Título: Mesmo com gastos, superávit fica acima da meta
Autor: Regina Alvarez
Fonte: O Globo, 26/11/2005, O País, p. 8

Após reuniões com Lula e Dilma, Paulo Bernardo anuncia liberação de R$1,5 bilhão para emendas parlamentares

BRASÍLIA. O ministro do Planejamento, Paulo Bernardo, prometeu ao presidente Luiz Inácio Lula da Silva um esforço extra neste fim do ano para liberar os recursos do Orçamento para investimentos. Além disso, os chamados restos a pagar ¿ as despesas contratadas este ano que não forem pagas ¿ começarão a ser liberados já a partir de janeiro, o que não acontece tradicionalmente, para que não haja interrupção de obras prioritárias. Ainda assim, a área econômica acredita que um superávit de 4,7% do Produto Interno Bruto (PIB) é o mínimo que será obtido nas contas públicas este ano e não o máximo.

¿ Estamos trabalhando para executar todos os programas estabelecidos como prioridade pelo presidente. O que não for executado até 31 de dezembro terá continuidade em janeiro e fevereiro. A decisão de gasto será tomada este ano para que as obras não parem no início de 2006 ¿ disse o ministro.

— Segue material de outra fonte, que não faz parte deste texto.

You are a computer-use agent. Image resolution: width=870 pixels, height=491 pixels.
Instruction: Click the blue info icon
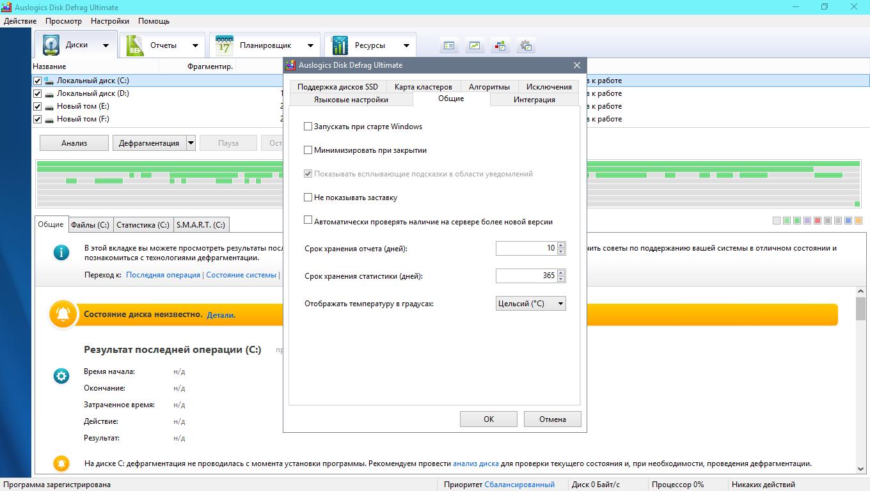click(61, 253)
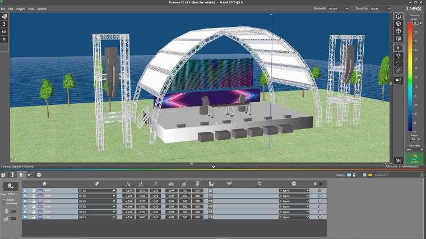The width and height of the screenshot is (426, 239).
Task: Click the measuring ruler tool icon
Action: click(x=398, y=70)
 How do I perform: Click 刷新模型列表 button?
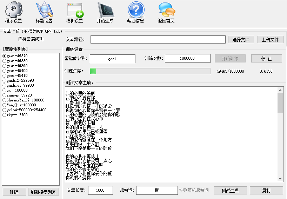43,192
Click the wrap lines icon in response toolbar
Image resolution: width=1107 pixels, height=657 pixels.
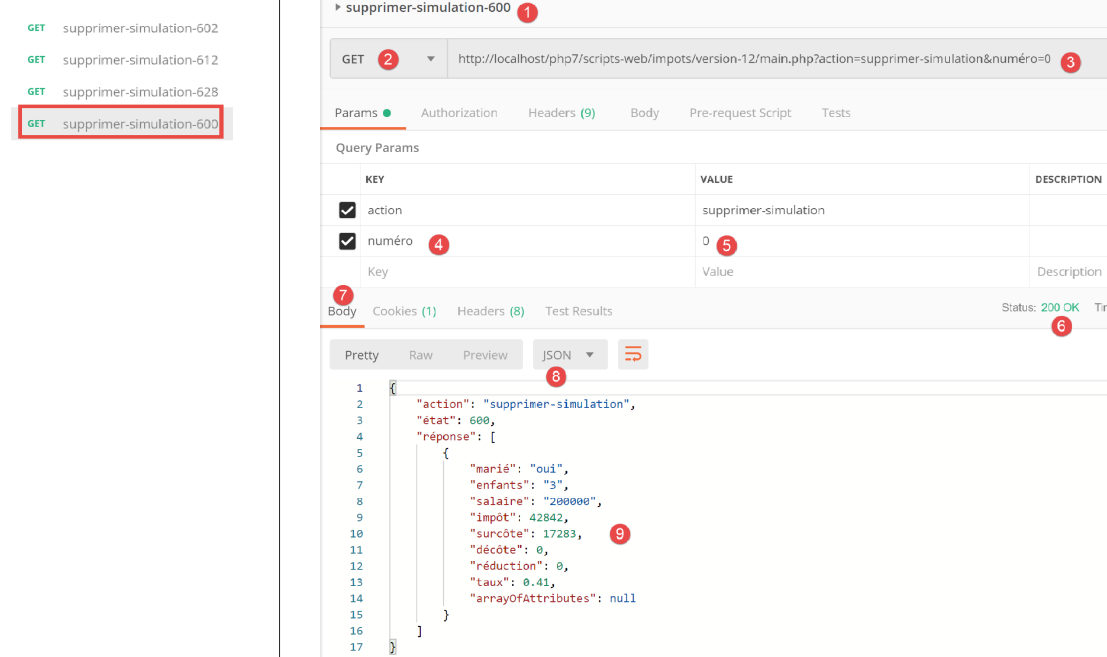pyautogui.click(x=632, y=355)
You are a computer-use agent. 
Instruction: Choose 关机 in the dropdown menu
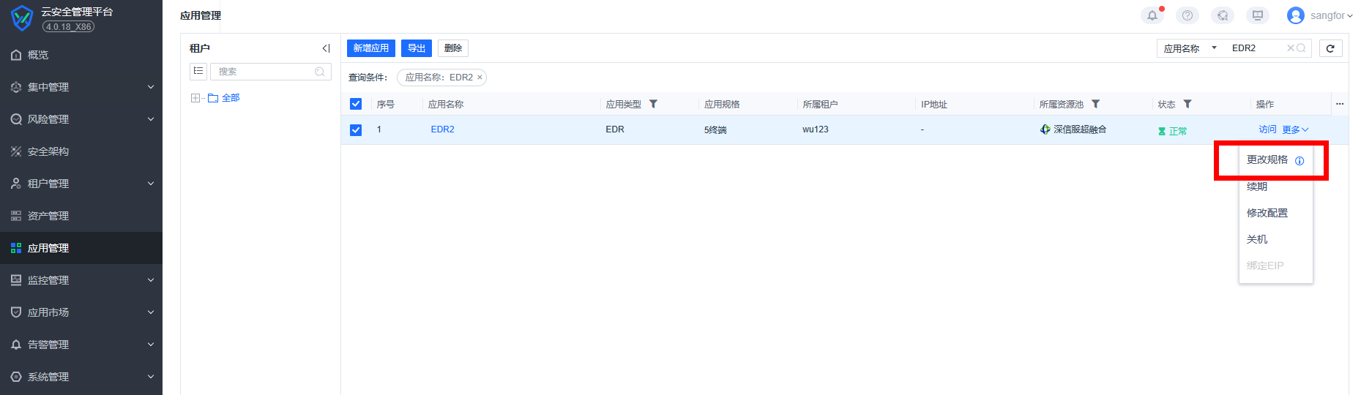coord(1257,239)
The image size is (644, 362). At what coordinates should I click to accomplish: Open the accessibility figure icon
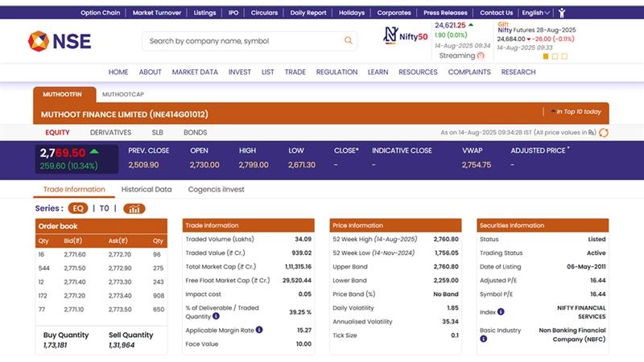pos(562,13)
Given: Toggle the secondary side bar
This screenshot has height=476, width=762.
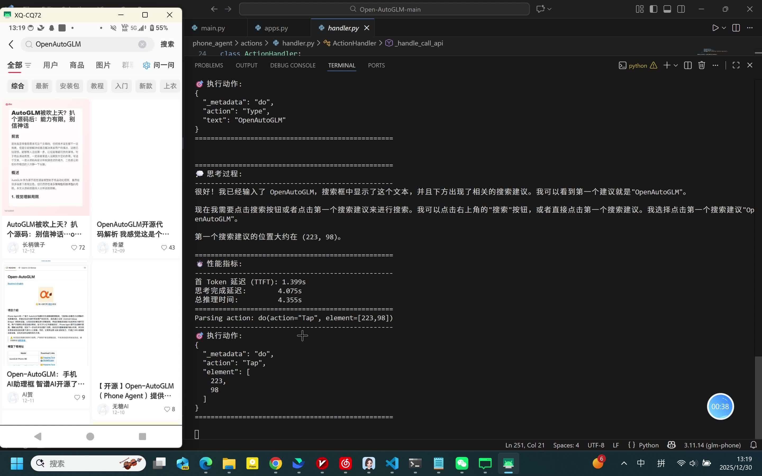Looking at the screenshot, I should [681, 9].
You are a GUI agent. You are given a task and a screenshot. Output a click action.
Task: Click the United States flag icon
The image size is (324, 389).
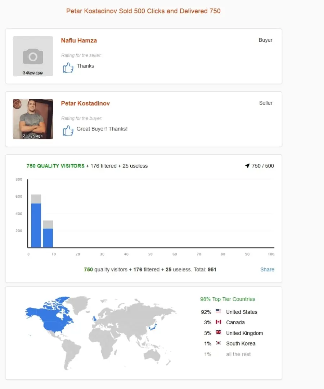click(x=219, y=311)
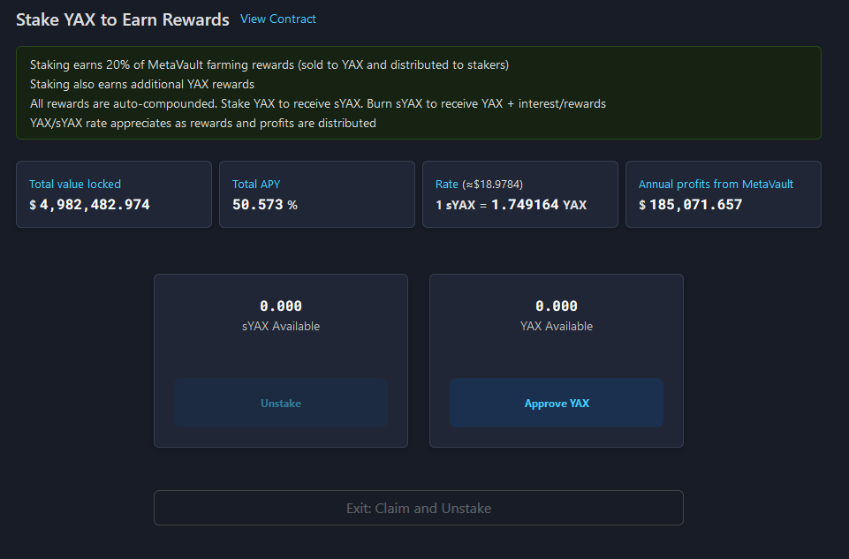The height and width of the screenshot is (559, 849).
Task: Select the $185,071.657 annual profits value
Action: point(690,205)
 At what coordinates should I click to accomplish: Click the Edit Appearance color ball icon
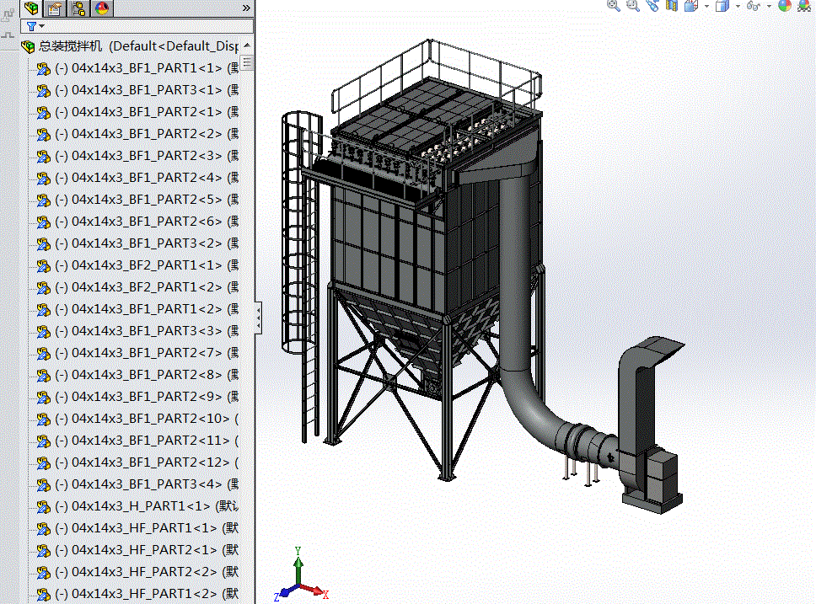[785, 6]
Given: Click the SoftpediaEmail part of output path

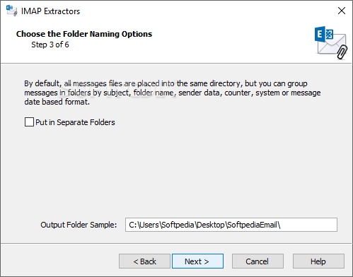Looking at the screenshot, I should pos(253,225).
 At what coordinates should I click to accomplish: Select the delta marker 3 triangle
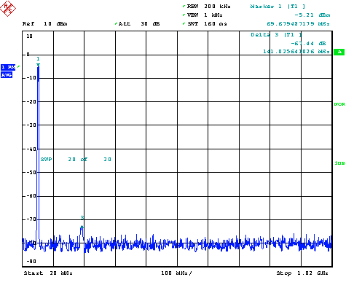[82, 227]
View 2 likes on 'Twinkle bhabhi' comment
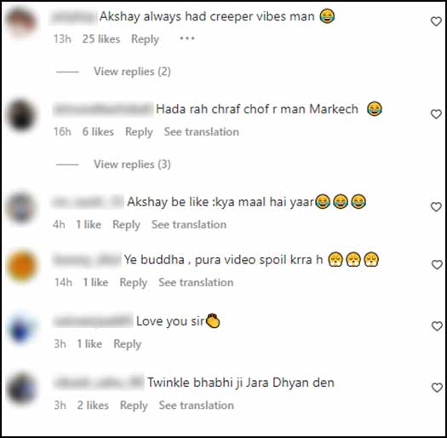The width and height of the screenshot is (447, 438). pos(93,405)

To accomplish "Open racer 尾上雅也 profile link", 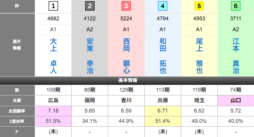I will point(199,56).
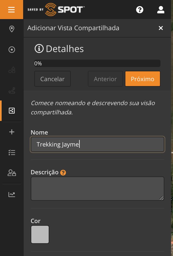Open the checklist icon in sidebar
This screenshot has height=256, width=173.
point(12,153)
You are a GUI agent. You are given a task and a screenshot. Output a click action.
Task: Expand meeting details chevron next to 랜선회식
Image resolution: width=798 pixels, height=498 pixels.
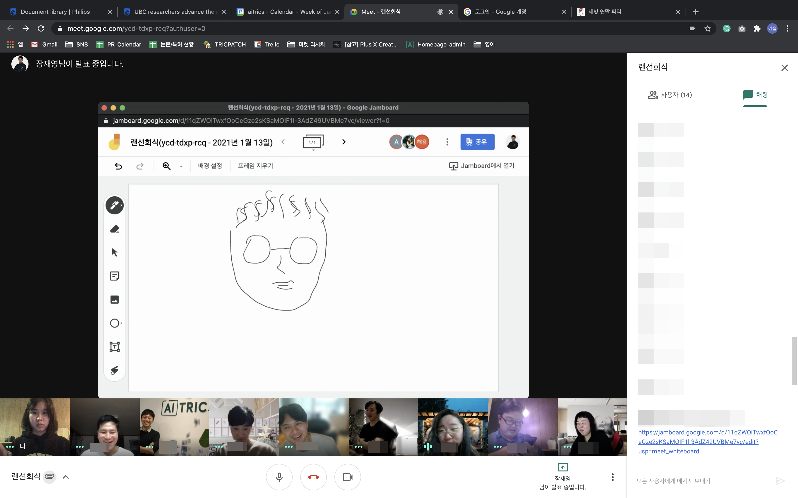tap(66, 477)
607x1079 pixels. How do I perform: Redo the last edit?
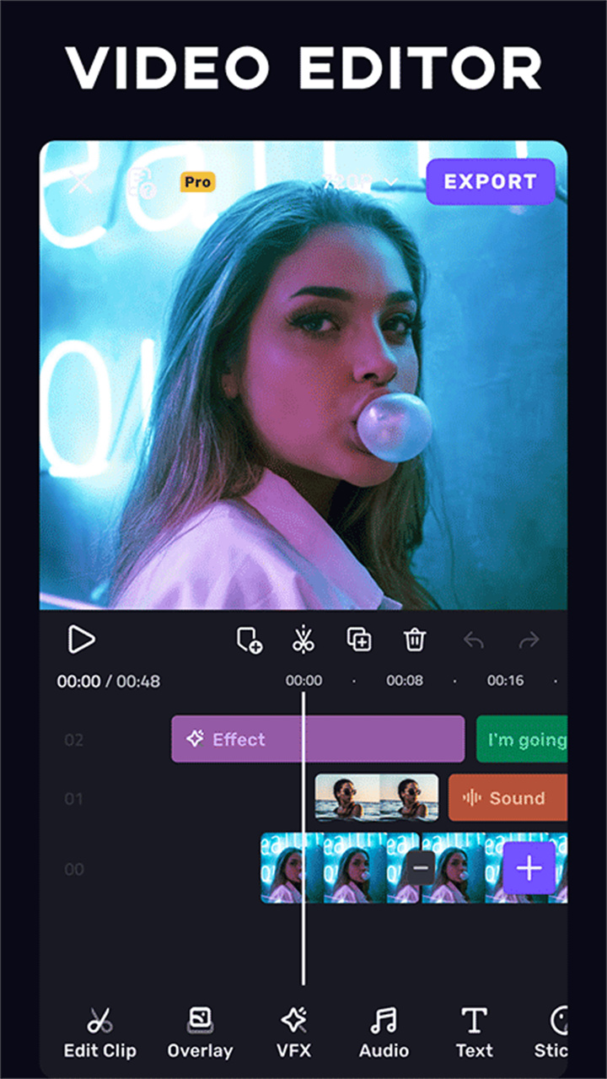[529, 641]
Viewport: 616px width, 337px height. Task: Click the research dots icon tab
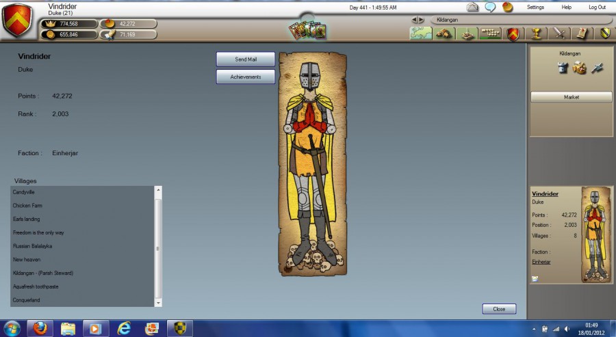490,33
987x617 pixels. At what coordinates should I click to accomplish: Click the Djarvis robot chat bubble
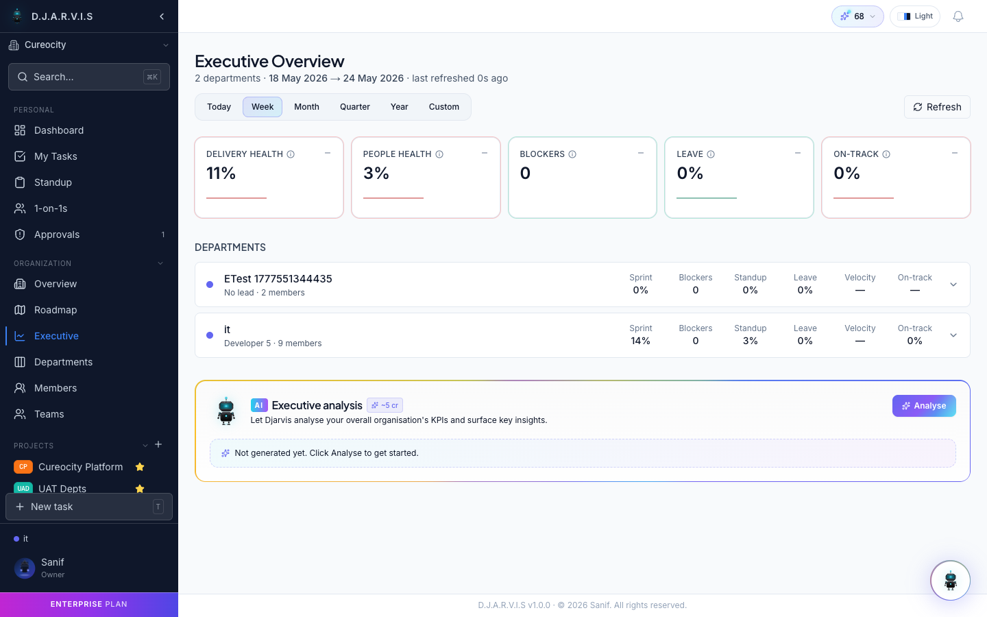point(950,581)
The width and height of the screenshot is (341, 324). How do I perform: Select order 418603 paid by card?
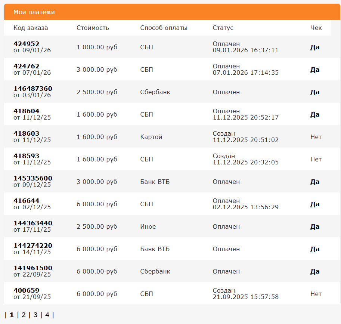point(26,133)
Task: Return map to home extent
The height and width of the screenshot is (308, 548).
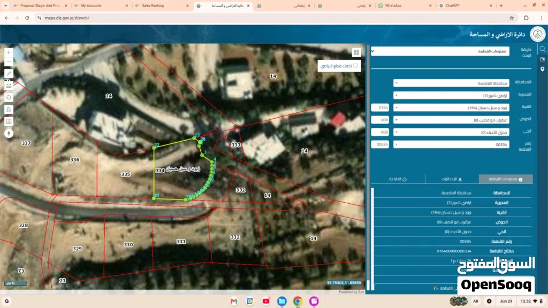Action: point(9,109)
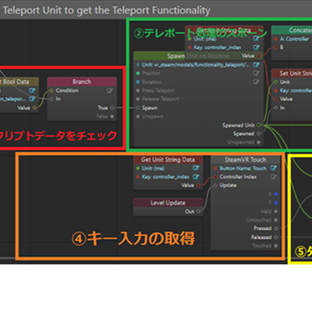Click edit icon next to Rotation in Spawn node
The width and height of the screenshot is (312, 332).
click(256, 82)
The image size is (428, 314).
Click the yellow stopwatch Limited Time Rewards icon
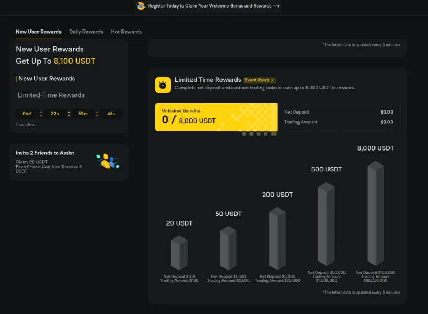coord(163,85)
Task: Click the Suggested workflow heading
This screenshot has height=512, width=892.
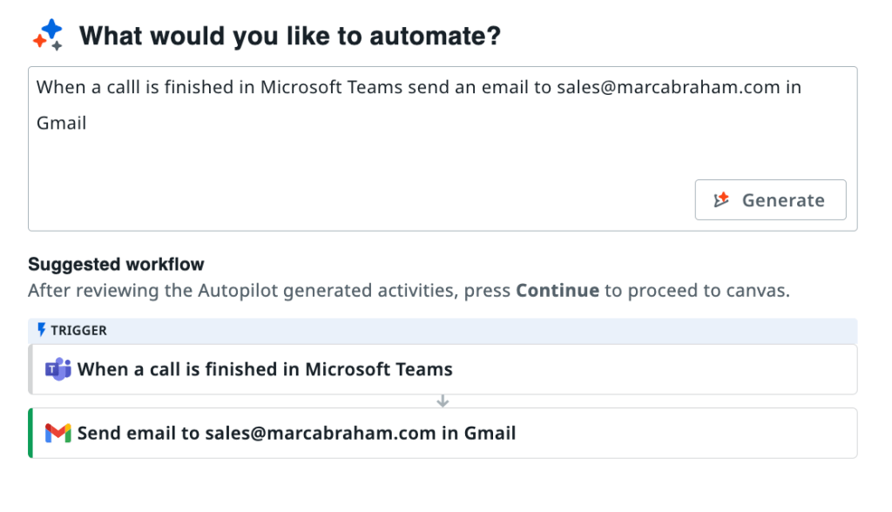Action: [116, 264]
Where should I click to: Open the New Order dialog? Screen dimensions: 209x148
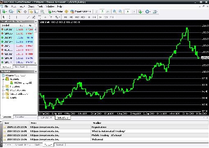pos(55,11)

A execução do Orçamento tornou-se pivô das divergências entre o Ministério da Fazenda e a Casa Civil. Em geral, o Tesouro retém os recursos do Orçamento nos dois primeiros meses do ano até que tenha uma avaliação mais precisa das previsões de receitas e despesas. Este ano, as primeiras liberações só aconteceram a partir de março e ainda assim foram feitas a conta-gotas no primeiro semestre.

O clima de tensão entre a área econômica e a Casa Civil ainda é preocupante. A chefe da Casa Civil, Dilma Rousseff, quer mudar o cronograma de execução do Orçamento e conta com o apoio de Lula. Mas são fortes as resistências na Fazenda à interferência de Dilma. O ministro Antonio Palocci se recusou a participar da reunião prévia da Junta Orçamentária, na quinta-feira, na Casa Civil. O Ministério da Fazenda estaria reunindo argumentos jurídicos para desqualificar o papel da Junta Orçamentária, criada por decreto presidencial em 2002.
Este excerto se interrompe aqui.